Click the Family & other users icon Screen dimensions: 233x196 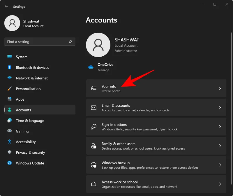pos(93,146)
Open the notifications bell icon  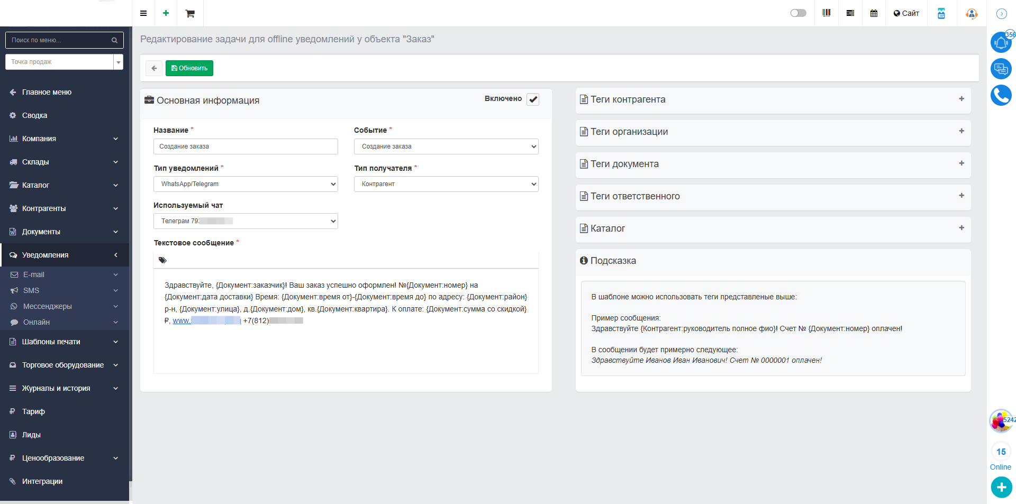1001,42

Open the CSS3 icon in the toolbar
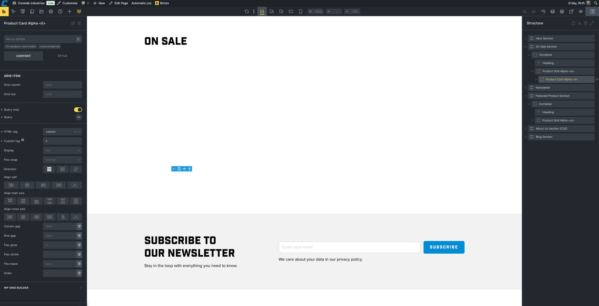tap(23, 12)
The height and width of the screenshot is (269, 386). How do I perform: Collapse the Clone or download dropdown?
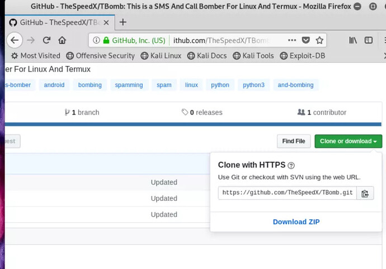point(348,141)
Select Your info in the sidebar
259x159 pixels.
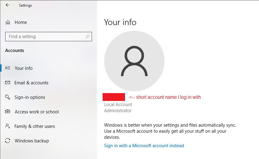coord(24,68)
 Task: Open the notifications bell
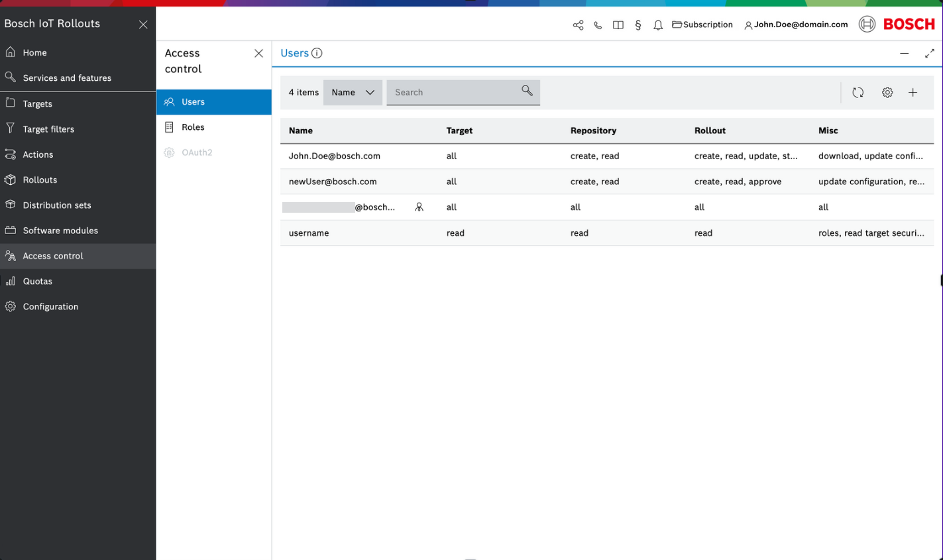click(x=657, y=25)
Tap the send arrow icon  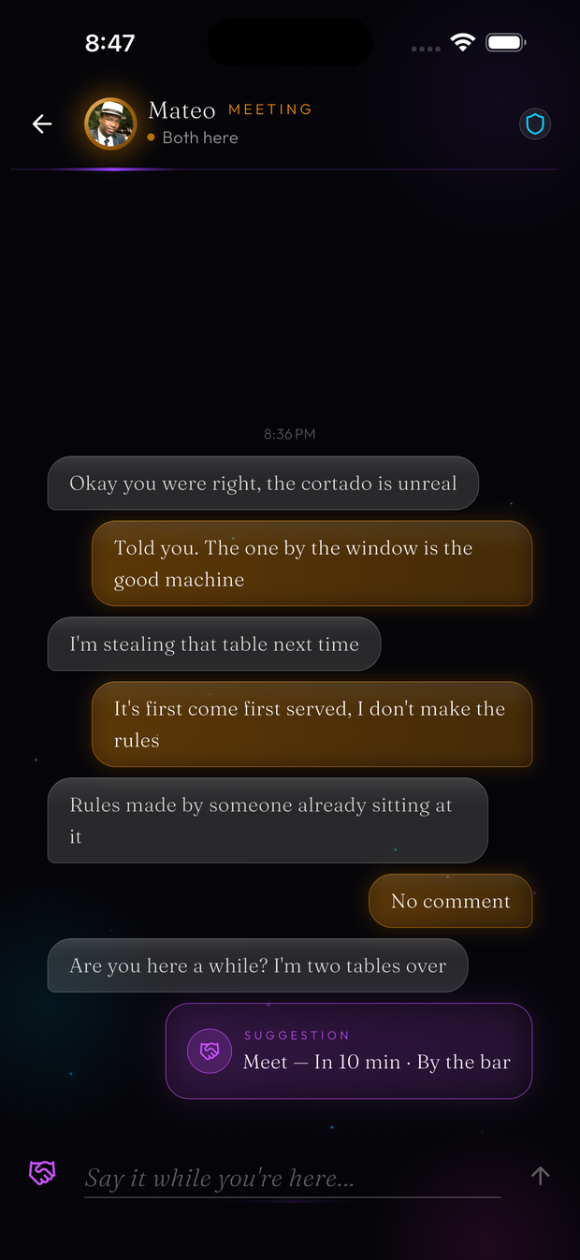point(540,1176)
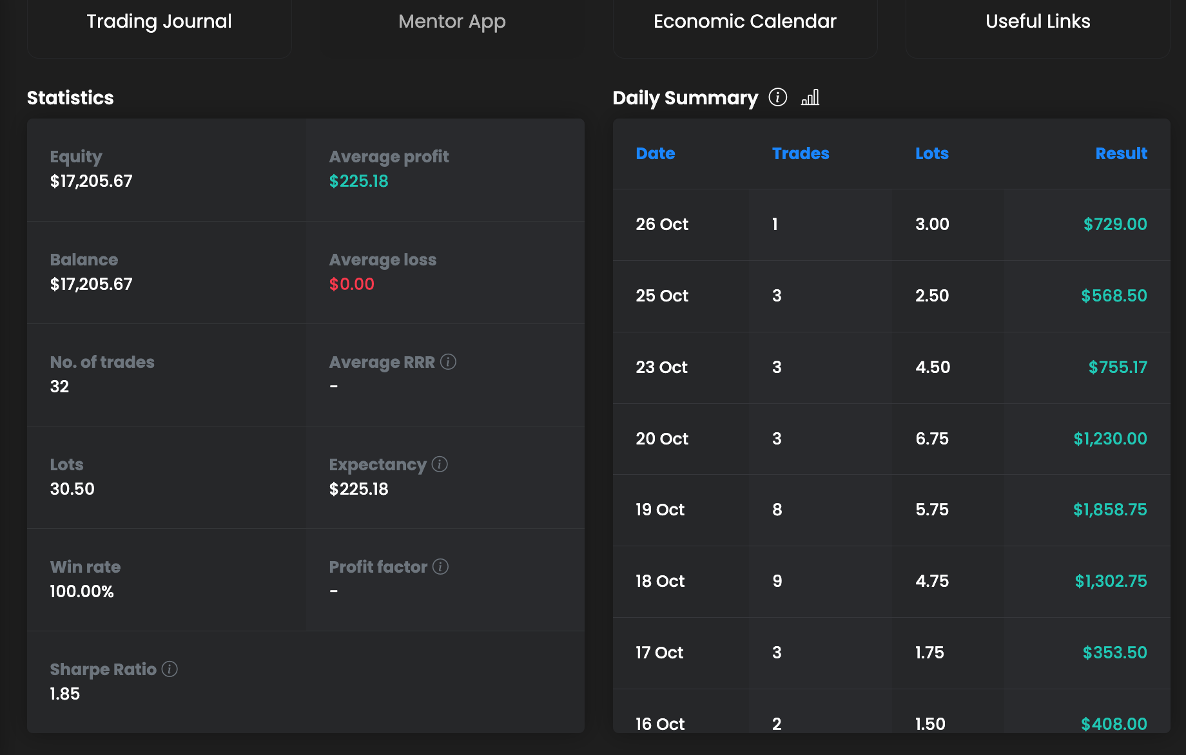The image size is (1186, 755).
Task: Show the Average RRR info tooltip
Action: coord(449,362)
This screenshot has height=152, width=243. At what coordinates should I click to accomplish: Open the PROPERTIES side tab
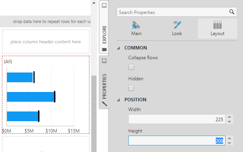tap(104, 86)
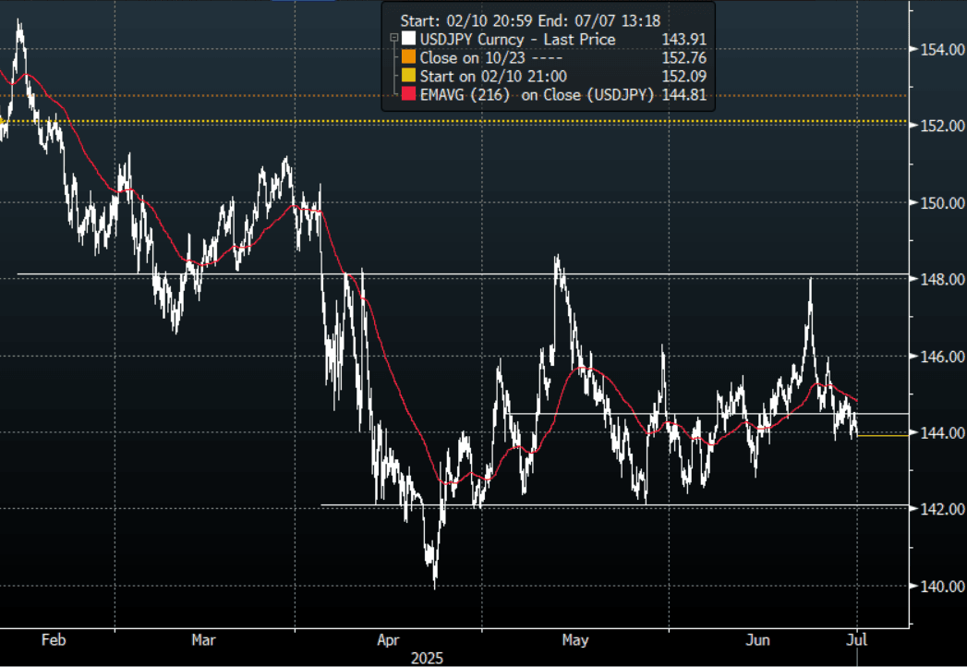This screenshot has height=667, width=967.
Task: Click the 143.91 last price value
Action: [x=684, y=40]
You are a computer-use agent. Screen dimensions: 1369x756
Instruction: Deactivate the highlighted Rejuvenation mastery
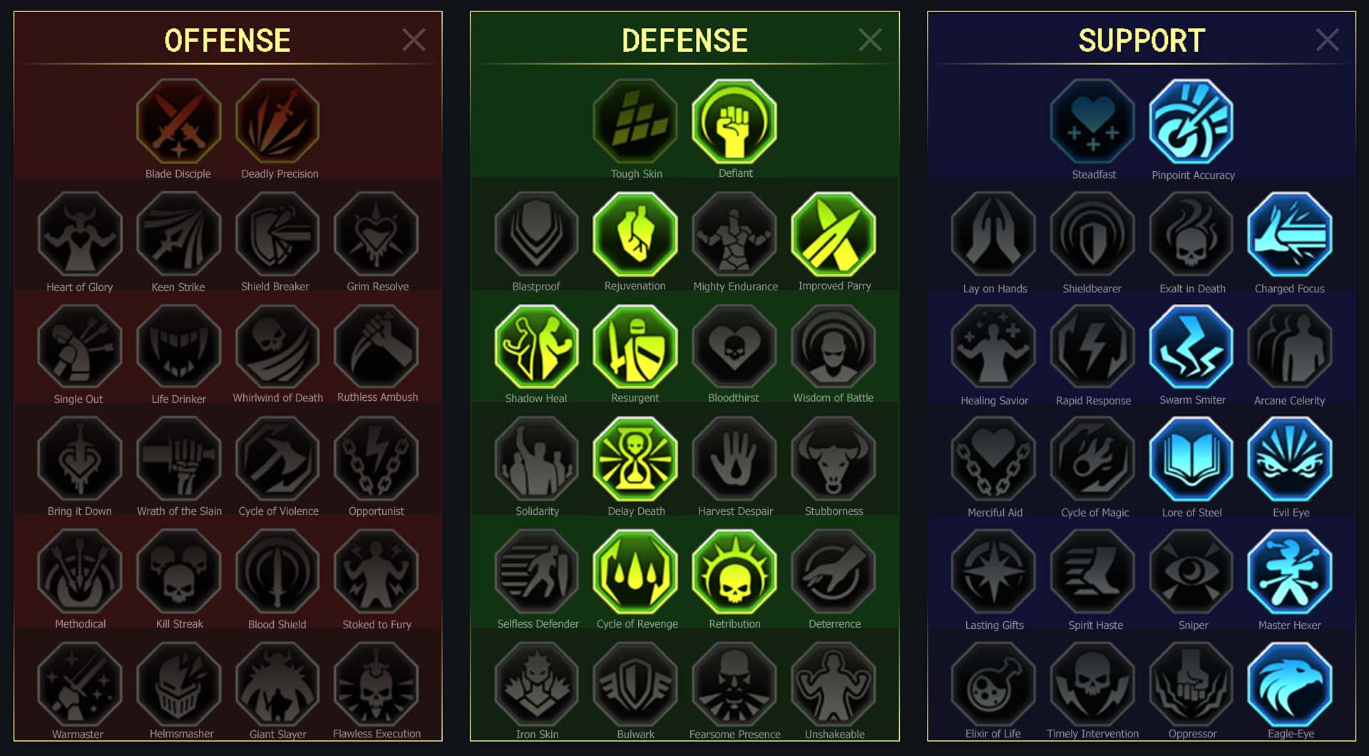(x=635, y=234)
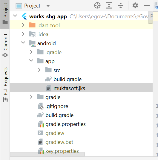Open the Project view type dropdown
This screenshot has width=158, height=160.
[48, 6]
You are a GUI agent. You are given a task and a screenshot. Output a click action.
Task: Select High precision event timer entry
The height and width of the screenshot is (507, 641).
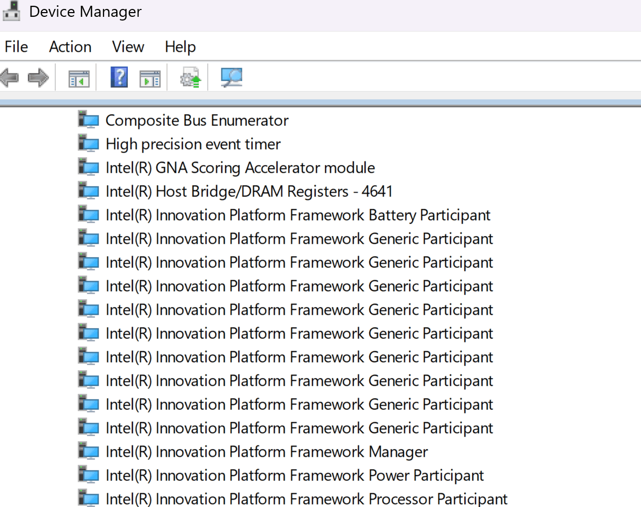(193, 144)
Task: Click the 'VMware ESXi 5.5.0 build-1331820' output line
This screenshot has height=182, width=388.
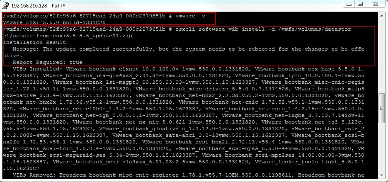Action: pyautogui.click(x=54, y=22)
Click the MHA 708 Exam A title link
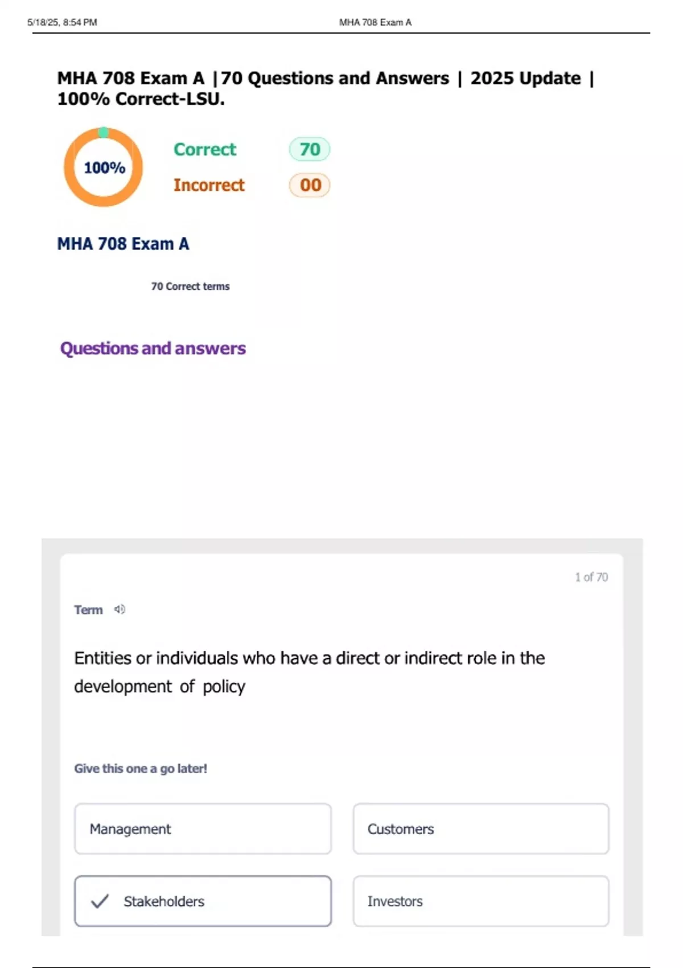The width and height of the screenshot is (683, 968). point(124,244)
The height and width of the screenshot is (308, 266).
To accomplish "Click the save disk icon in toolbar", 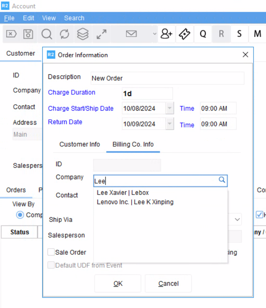I will click(28, 34).
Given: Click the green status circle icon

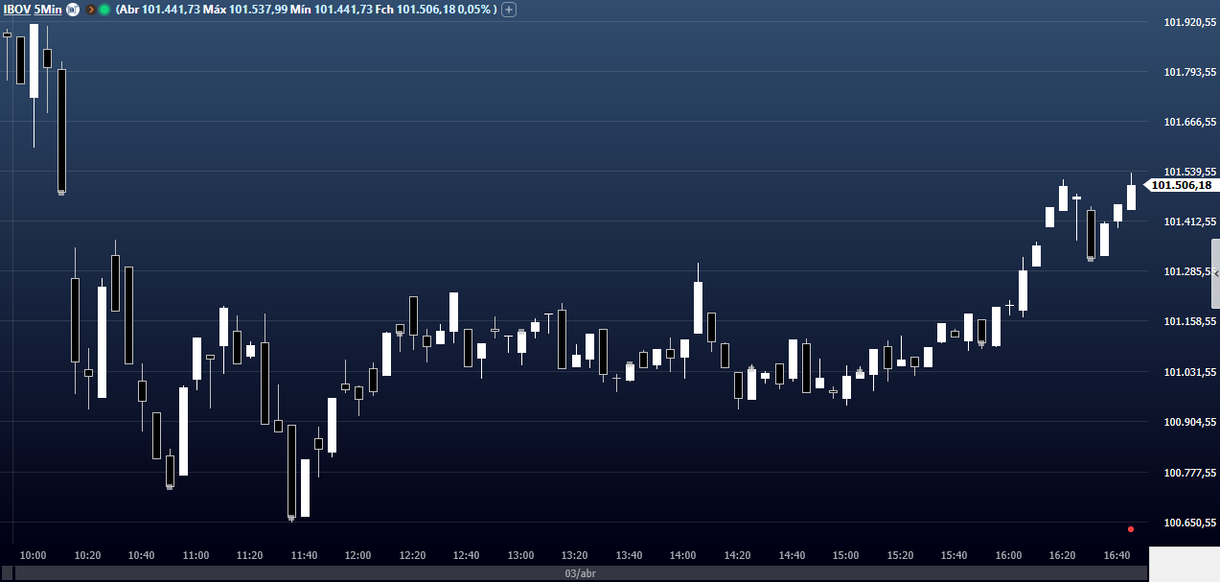Looking at the screenshot, I should [104, 10].
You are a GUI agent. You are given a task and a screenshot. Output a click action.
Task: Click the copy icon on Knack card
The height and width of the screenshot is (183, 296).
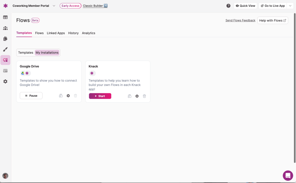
□ □ □ □
▶ [Directions]: A number is the only answer here: how many lines of the material above contain "Select"?

▶ [Problem solution]: 2